▶ _Directions for this task_
Your job is to set down the stretch of entries that opens with the line containing "Click the NMPA copyright footer text" and closes with the line containing "The height and width of the screenshot is (876, 1712).". Keep both end lines, copy each exactly, and add nothing.

:: Data to process ::

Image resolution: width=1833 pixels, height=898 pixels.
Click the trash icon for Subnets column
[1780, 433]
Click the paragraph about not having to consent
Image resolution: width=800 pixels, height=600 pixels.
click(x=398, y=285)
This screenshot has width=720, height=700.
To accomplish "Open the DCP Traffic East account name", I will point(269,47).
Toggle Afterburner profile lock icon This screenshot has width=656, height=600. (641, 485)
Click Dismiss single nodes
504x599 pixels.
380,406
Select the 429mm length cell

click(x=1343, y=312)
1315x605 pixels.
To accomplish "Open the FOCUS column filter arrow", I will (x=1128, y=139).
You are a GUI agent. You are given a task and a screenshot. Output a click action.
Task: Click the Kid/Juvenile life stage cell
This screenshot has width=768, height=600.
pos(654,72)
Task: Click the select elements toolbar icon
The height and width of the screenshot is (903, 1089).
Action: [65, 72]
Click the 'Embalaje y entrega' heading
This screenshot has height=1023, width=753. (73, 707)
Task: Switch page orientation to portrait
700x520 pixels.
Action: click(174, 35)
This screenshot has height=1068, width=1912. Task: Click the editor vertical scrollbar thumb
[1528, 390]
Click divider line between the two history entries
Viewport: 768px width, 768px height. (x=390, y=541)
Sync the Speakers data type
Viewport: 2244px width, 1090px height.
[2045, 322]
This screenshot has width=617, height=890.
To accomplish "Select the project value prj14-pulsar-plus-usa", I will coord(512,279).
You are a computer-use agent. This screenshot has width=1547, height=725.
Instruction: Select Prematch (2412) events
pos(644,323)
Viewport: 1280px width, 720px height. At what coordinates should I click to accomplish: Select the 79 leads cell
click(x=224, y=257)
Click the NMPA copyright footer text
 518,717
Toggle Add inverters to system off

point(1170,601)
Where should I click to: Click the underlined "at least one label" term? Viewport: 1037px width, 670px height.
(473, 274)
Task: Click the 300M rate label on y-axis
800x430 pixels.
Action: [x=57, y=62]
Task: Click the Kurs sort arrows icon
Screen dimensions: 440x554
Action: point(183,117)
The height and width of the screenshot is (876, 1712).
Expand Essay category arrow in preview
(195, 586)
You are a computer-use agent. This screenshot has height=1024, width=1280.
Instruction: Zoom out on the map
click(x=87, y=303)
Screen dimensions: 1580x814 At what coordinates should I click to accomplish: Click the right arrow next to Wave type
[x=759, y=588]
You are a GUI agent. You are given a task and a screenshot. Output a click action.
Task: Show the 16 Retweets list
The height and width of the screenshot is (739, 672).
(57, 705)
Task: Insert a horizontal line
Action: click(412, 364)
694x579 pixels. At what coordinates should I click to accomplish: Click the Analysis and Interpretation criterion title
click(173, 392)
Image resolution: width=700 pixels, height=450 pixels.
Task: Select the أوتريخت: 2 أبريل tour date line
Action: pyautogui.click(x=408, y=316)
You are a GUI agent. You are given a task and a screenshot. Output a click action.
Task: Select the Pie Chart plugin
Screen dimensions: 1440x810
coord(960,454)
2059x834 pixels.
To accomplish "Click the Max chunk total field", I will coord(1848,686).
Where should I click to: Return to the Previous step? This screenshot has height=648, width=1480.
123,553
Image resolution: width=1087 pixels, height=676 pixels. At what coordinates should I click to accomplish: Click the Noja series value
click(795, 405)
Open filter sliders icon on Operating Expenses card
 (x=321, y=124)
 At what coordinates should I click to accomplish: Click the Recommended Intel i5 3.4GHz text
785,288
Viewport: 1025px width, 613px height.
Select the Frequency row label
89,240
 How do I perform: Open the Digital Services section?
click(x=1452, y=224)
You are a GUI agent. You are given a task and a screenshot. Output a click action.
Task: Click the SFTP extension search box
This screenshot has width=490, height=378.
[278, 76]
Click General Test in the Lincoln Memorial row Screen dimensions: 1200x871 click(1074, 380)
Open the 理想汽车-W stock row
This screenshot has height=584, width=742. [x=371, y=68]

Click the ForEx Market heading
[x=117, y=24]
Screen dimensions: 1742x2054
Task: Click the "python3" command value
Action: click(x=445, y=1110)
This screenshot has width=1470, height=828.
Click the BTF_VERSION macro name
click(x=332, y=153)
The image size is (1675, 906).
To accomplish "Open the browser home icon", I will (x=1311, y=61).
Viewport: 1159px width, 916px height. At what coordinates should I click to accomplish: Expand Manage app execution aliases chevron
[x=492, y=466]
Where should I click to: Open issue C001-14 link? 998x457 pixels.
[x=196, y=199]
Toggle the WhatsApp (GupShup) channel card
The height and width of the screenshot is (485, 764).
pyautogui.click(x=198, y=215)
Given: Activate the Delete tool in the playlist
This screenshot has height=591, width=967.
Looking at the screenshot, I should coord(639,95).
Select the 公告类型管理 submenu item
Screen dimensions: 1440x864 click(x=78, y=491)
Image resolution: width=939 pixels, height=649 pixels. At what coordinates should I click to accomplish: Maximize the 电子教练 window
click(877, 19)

:::

▶ _Answer box_
Click the NMPA copyright footer text
 518,717
Toggle Add inverters to system off

point(1170,601)
Where should I click to: Click the underlined "at least one label" term? Viewport: 1037px width, 670px height.
(473, 274)
Task: Click the 300M rate label on y-axis
800x430 pixels.
Action: [x=57, y=62]
Task: Click the Kurs sort arrows icon
Screen dimensions: 440x554
Action: point(183,117)
The height and width of the screenshot is (876, 1712).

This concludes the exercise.